Clinical phenotype and genetic risk factors for bipolar disorder with binge eating: an update
Published in Expert Review of Neurotherapeutics, 2019
Alfredo B. Cuellar-Barboza, Stacey J. Winham, Joanna M. Biernacka, Mark A. Frye, Susan L. McElroy
Environmental factors can be explored with epigenetic studies, which quantify genomic changes in response to external influence. To our knowledge, only one study has evaluated the epigenetic effect of BE in BD. Jia and colleagues [153] compared the methylation of SLC1A2 promoter between BD patients with variable environmental influences of addiction (i.e. alcohol, nicotine, or food defined as binge eating) and healthy controls. Coded by SLC1A2, the excitatory amino acid transporter 2 (EAAT2) is the main transporter removing glutamate from the synapse, and its activity has been shown to be altered in BD. In this investigation, the authors found the SLC1A2 promoter region to be hypermethylated in BD alone, but it was hypomethylated in BD with nicotine addiction (p = 0.0009) and BE behavior (p = 0.0002).
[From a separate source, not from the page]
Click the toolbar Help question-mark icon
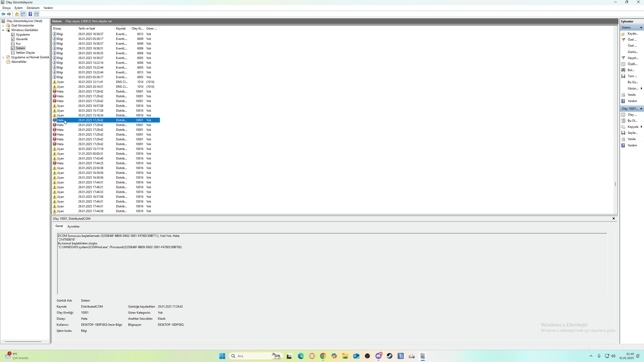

This finding suggests that certain behaviors such as BE may produce epigenetic changes that are either compensatory to other epigenetic modifications or preserve aberrant behaviors [153]. However, the methodology of this study had important limitations, including those inherent to its cross-sectional design, small sample size, and lack of independent replication. Further steps required to expand upon these findings would include conducting studies with longitudinal designs, replication in brain tissue, more comprehensive exploration of the genome, and establishing a strictly refined phenotype to avoid potential confounders.